Pyruvate Kinase Deficiency Clinical Trials 2026 — Find Recruiting Studies

About Pyruvate Kinase Deficiency

Pyruvate kinase deficiency is the most common hereditary red cell glycolytic enzymopathy, caused by biallelic mutations in the PKLR gene encoding red blood cell pyruvate kinase, an enzyme critical for ATP generation in erythrocytes via the Embden-Meyerhof glycolytic pathway. Reduced ATP production leads to impaired red cell membrane integrity, premature splenic sequestration and destruction, and chronic non-spherocytic hemolytic anemia of variable severity.
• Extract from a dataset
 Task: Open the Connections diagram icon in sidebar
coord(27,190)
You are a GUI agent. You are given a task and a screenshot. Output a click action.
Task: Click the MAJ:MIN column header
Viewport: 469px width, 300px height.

Severity ranges from mild compensated hemolysis to transfusion-dependent anemia requiring splenectomy or, in severe cases, hematopoietic stem cell transplantation, with the first oral PK activator (mitapivat) approved in 2022.

Common Clinical Features

Chronic non-spherocytic hemolytic anemia Neonatal jaundice often requiring phototherapy or exchange transfusion Splenomegaly from splenic sequestration Pallor and chronic fatigue Cholelithiasis from chronic hemolysis and bilirubin gallstones Growth retardation in severe childhood cases Iron overload from transfusions and increased gastrointestinal absorption Paradoxical reticulocytosis post-splenectomy

Clinical Trial Eligibility Tips

What to know before applying to Pyruvate Kinase Deficiency trials.
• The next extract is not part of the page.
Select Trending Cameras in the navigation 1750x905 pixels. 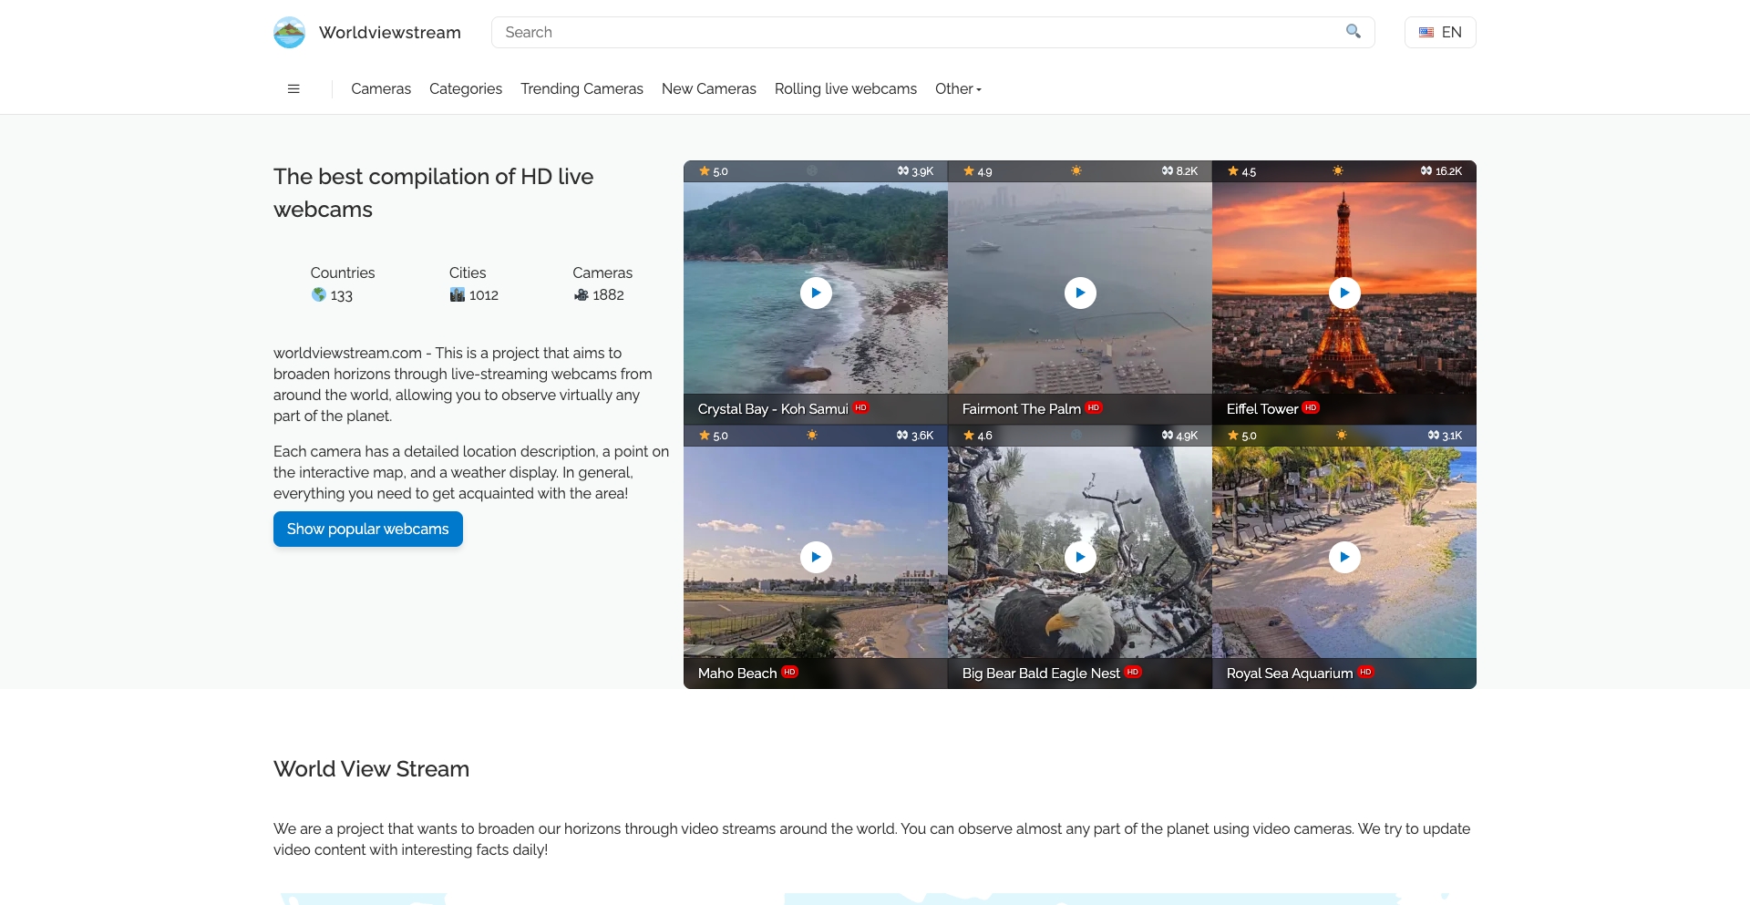coord(582,88)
Molecular confirmation of biallelic PKLR mutations and baseline pyruvate kinase enzyme activity assay in red cells are essential for trial enrollment; results must typically be obtained from a reference laboratory.

Transfusion dependence (number of transfusions per year), splenectomy status, and hemoglobin levels pre- and post-splenectomy are key stratification criteria in mitapivat and gene therapy trials.

Hemolytic markers (LDH, indirect bilirubin, reticulocyte count, haptoglobin) measured at a stable baseline without recent illness or transfusion are used as primary endpoints and should be documented.